Starring: Louise Brooks, Fritz Kortner, Franz Lederer, Alice Roberts
Director: Georg Willhelm Pabst
Rated: M
Distributor: Umbrella World Cinema DVD
A silent film can speak a thousand words simply with looks, gestures and appropriate musical accompaniment. In German director Georg Willhelm Pabst’s 1929 black and white masterpiece based on Frank Wedekind’s stage play, not a single word is spoken but we experience every emotion as it passes across the face of each fascinating character. The sparklingly cheeky eyes of American leading lady Louise Brooks speak volumes about her character’s personality and reveal why every man around her falls hopelessly at her feet. Lulu is like a kitten; playful, wilful and utterly adorable with her shiny jet black trademark bob framing her timeless face. Even when throwing a mega tantrum as she does backstage before her performance in a music hall variety show, she proves totally irresistible. And it’s precisely this allure that drives men mental… and women too.

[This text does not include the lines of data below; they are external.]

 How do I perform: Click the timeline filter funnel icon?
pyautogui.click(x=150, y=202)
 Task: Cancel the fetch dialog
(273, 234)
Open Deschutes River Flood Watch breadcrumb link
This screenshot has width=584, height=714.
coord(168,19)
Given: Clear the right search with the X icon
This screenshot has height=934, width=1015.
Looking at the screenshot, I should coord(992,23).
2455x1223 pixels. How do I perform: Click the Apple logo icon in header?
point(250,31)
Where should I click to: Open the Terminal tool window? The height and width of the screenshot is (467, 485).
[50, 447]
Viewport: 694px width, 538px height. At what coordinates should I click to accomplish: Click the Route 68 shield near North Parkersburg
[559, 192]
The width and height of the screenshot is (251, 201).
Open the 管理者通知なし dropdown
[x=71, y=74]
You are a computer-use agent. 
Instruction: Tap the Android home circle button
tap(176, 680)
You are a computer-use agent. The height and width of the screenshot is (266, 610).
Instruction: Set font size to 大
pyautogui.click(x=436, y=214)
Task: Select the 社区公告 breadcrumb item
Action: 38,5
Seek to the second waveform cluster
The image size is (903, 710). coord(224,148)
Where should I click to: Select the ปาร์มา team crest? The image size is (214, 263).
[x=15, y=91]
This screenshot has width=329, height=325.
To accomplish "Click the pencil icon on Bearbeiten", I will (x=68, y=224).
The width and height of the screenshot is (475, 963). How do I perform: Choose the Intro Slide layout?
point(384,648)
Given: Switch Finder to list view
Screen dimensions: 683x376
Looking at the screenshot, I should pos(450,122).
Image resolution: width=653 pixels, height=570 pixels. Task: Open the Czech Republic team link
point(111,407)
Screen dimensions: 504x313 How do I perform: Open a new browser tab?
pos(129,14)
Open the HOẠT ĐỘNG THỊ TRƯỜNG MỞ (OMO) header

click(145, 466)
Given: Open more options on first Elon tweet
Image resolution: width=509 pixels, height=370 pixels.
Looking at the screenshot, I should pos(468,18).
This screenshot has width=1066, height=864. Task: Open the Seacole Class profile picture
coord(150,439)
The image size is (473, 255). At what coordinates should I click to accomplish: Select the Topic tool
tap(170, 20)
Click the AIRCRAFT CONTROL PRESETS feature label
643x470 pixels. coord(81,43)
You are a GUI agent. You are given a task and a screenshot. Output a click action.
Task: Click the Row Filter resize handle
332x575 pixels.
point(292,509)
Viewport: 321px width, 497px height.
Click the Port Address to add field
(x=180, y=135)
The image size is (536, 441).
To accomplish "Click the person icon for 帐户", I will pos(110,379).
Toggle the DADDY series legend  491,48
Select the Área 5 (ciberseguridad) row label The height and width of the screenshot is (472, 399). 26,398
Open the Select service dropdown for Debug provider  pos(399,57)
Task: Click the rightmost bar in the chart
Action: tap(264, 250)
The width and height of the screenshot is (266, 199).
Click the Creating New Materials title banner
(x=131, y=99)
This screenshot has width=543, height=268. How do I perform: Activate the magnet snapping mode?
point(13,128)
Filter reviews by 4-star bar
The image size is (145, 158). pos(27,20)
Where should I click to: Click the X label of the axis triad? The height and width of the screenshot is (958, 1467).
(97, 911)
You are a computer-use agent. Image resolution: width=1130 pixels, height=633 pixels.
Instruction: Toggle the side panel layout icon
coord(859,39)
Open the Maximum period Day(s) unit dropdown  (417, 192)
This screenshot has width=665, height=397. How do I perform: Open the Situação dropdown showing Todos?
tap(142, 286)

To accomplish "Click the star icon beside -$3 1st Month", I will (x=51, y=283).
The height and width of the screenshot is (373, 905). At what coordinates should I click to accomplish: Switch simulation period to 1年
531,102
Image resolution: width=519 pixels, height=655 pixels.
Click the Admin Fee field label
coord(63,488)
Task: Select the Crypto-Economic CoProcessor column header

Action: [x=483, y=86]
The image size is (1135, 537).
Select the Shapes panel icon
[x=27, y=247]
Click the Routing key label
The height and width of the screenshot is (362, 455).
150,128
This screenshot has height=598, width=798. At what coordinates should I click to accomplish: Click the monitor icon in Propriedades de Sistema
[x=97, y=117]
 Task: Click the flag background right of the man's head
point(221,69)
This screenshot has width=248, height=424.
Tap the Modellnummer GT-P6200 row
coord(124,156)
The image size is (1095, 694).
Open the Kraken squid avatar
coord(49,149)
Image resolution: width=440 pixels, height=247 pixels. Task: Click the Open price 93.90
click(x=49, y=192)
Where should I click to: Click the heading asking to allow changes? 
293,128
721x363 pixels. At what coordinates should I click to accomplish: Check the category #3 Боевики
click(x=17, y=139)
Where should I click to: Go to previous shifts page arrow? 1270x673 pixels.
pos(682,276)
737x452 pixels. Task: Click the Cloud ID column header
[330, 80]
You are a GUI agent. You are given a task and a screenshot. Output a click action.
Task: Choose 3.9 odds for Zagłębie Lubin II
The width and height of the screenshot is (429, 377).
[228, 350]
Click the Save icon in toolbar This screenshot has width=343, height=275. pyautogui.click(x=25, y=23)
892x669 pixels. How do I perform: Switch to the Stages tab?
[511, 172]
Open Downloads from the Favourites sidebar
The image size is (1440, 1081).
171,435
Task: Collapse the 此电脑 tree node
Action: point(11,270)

Belgian actress Alice Roberts embodies the Countess Gerschwitz, a glamorous butch costume designer who dresses Lulu in highly theatrical frocks and watches with mounting jealously as she embarks on her different heterosexual liaisons – the scene at Lulu’s wedding when the Countess dances the tango with her is nothing short of iconic and the film has achieved cult status among Sapphic buffs for bringing us the first overtly lesbian character.
But if looks could really kill, the ones that Lulu’s rich sugar daddy-turned-husband gives her would strike her down in an instant. Fritz Kortner is the monocle-wearing actor behind them, clenching his fist in rage whenever the life force that he is trying to tame proves uncontrollable. When Lulu is dragged before the court accused of his murder, the prosecutor sees not a persecuted innocent but Pandora herself – the woman that the Greek gods created and bestowed with a box containing all the evils of the world. Forced to flee into the hands of white slave traders and eventually a serial killer, Lulu is, in the end, the victim of a man who wants to taste Christmas pudding one last time. It’s a shockingly tragic and surprisingly modern tale that still bedazzles nearly 80 years on.